Question:

In I Corinthians 7:12-14, it doesn't mean a Christian marrying an unbeliever. You need to see the background and the circumstances Paul wrote this letter. Actually the problem in Corinth is that after marriage a husband or wife accepted Christ. Because of the desire to serve Christ the believing wife or husband thought they ought to divorce their unbelieving spouse and marry a believer. To this problem Paul wrote an answer, but it doesn't mean Christians can marry unbelievers. This is my opinion regarding the above passage. There is something conflicting. Please correct me whether it is right or wrong.


Answer:

The problem is that you are reading into this passage things which are not stated. Just as it is wrong to ignore something God has said, it is equally wrong to modify what He said by adding in more than what He told us.

"But to the rest I, not the Lord, say: If any brother has a wife who does not believe, and she is willing to live with him, let him not divorce her. And a woman who has a husband who does not believe, if he is willing to live with her, let her not divorce him. For the unbelieving husband is sanctified by the wife, and the unbelieving wife is sanctified by the husband; otherwise your children would be unclean, but now they are holy. But if the unbeliever departs, let him depart; a brother or a sister is not under bondage in such cases. But God has called us to peace. For how do you know, O wife, whether you will save your husband? Or how do you know, O husband, whether you will save your wife?" (I Corinthians 7:12-16).

You assume that the two non-believers married and then one became a Christian. However, read the passage again carefully. Where in this passage does it say this? It would cover the situation, but all that is stated is that a man or woman has a non-believing spouse. It makes no qualifications as to how the situation arose. Because of this, it is wrong to add that qualification in.

The statements Paul makes applies to a believer married to an unbeliever regardless of how the situation came about. It would cover a Christian marrying an non-Christian. It would cover two Christians marrying and then one falling away into sin. See "Marriage" for a detailed study on I Corinthians 7.

One of the things which often confuses Christians is that passages like I Corinthians 7 contains both commands and preferences. For example, Paul preferred that Christians remained unmarried during the current distress. "But I say to the unmarried and to the widows: It is good for them if they remain even as I am; but if they cannot exercise self-control, let them marry. For it is better to marry than to burn with passion" (I Corinthians 7:8-9).
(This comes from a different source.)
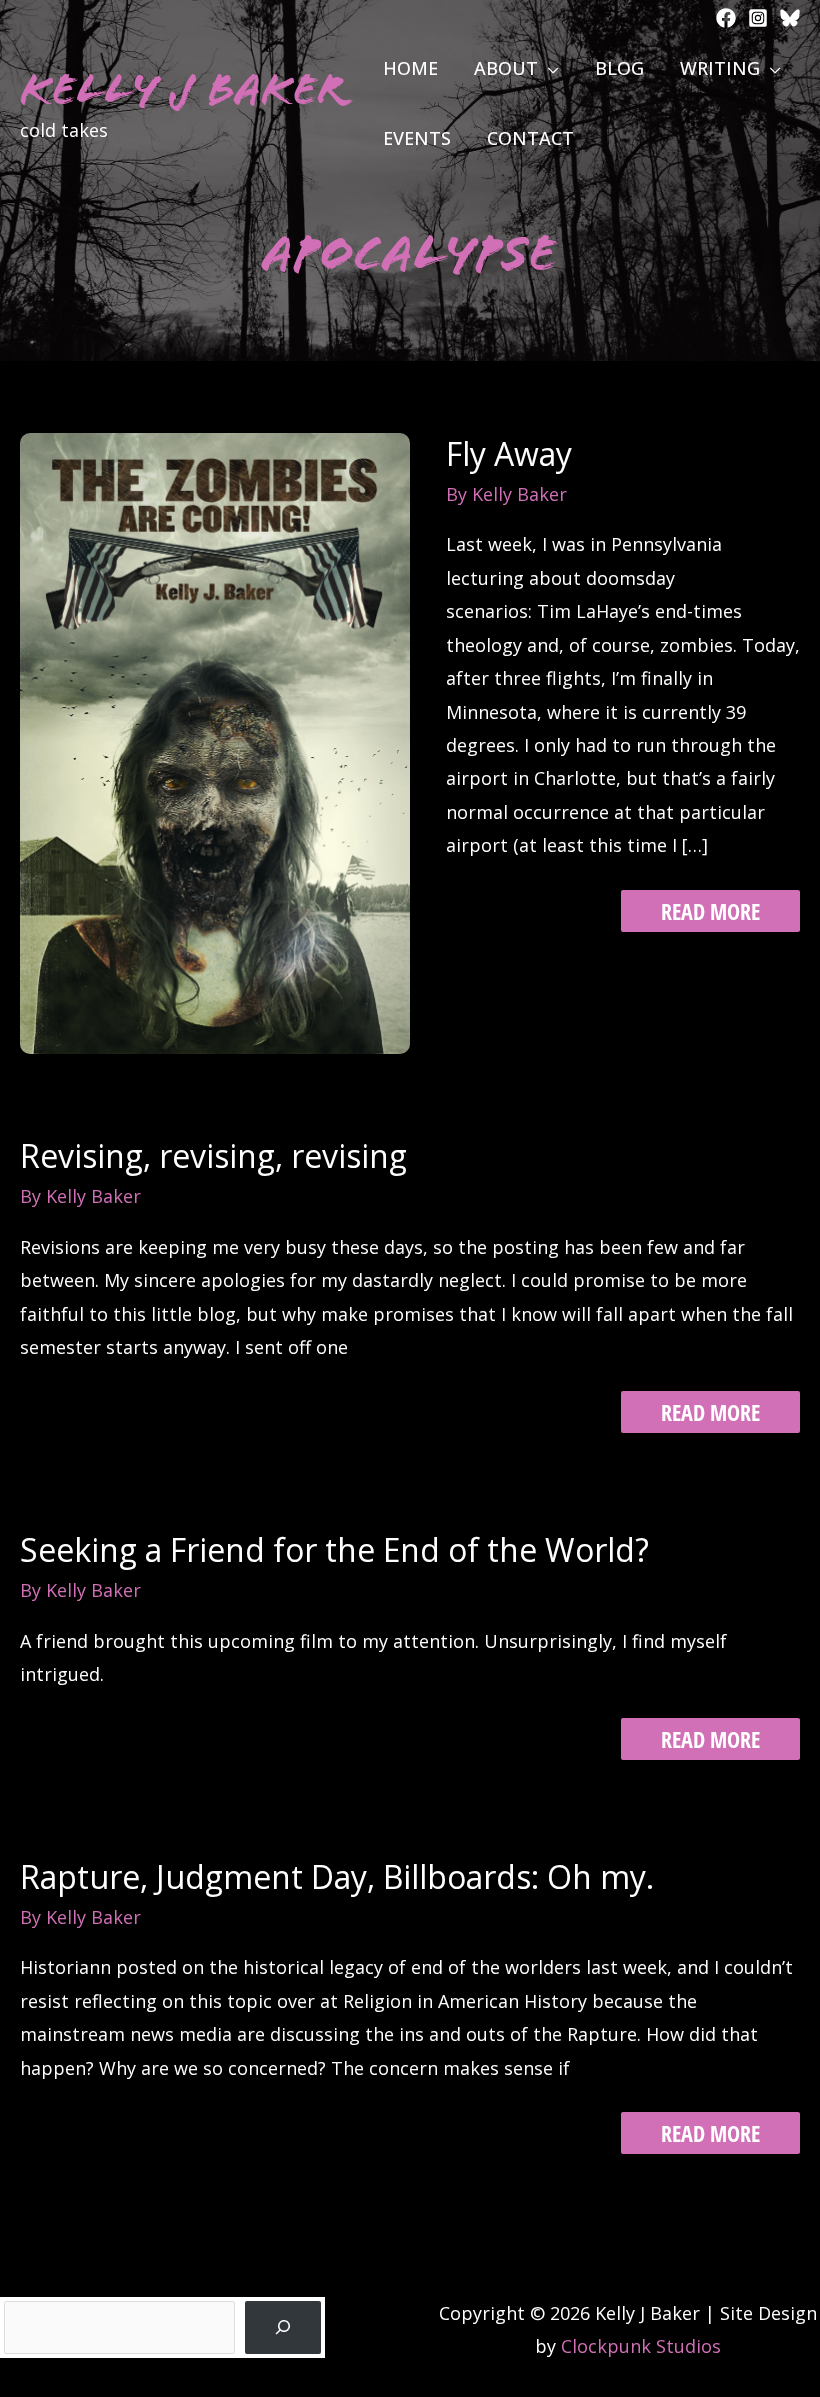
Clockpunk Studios (641, 2346)
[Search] (283, 2327)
Notice the use of the words "good" and "better." Paul is not making a hard rule not to marry, but saying that being unmarried at this time is the better position if one can do so.

Marriage to an unbeliever is much the same. It isn't the ideal circumstance. It is much better to marry someone who shares your views of the Lord, but the fact remains that a person can end up married to an unbeliever. It isn't a sin, and that is what Paul argues in I Corinthians 7:12-16, but neither is it a perfect situation.

The same point can be argued from I Peter 3:1, "Wives, likewise, be submissive to your own husbands, that even if some do not obey the word, they, without a word, may be won by the conduct of their wives." Once again, how the situation arises is not addressed and it should not be imposed when the Lord was silent about the matter. The plain fact is that it is possible for a Christian to be married to a non-Christian.

Generally people argue against the marriage to a non-believer by citing II Corinthians 6:14-7:1,

"Do not be unequally yoked together with unbelievers. For what fellowship has righteousness with lawlessness? And what communion has light with darkness? And what accord has Christ with Belial? Or what part has a believer with an unbeliever? And what agreement has the temple of God with idols? For you are the temple of the living God. As God has said: "I will dwell in them And walk among them. I will be their God, And they shall be My people." Therefore "Come out from among them And be separate, says the Lord. Do not touch what is unclean, And I will receive you." "I will be a Father to you, And you shall be My sons and daughters, Says the LORD Almighty." Therefore, having these promises, beloved, let us cleanse ourselves from all filthiness of the flesh and spirit, perfecting holiness in the fear of God."

The point Paul is making is that Christians are to avoid situations where one is bound in service to an unbeliever. But take note of the phrase "unequally yoked." It is for situations where the unbeliever has power over the believer. This doesn't apply to a marriage. Marriage between a man and woman is one of equals. Men and women have different roles to fulfill within marriage. Men are to be the heads of their household, but women are not subserviant to their husband. They voluntarily follow (submit to) their husbands. The relationship is still one of equals. "Husbands, likewise, dwell with them with understanding, giving honor to the wife, as to the weaker vessel, and as being heirs together of the grace of life, that your prayers may not be hindered" (I Peter 3:7). Just as Christ is equal to the Father (Philippians 2:6), but at the same time submitted to the Father's will (John 5:30).

The reasons for not tying yourself to an unbeliever are still important to consider and I don't advise any Christian to marry a non-Christian, but I also know that many won't listen, so I help them the best I can in dealing with a less than ideal situation.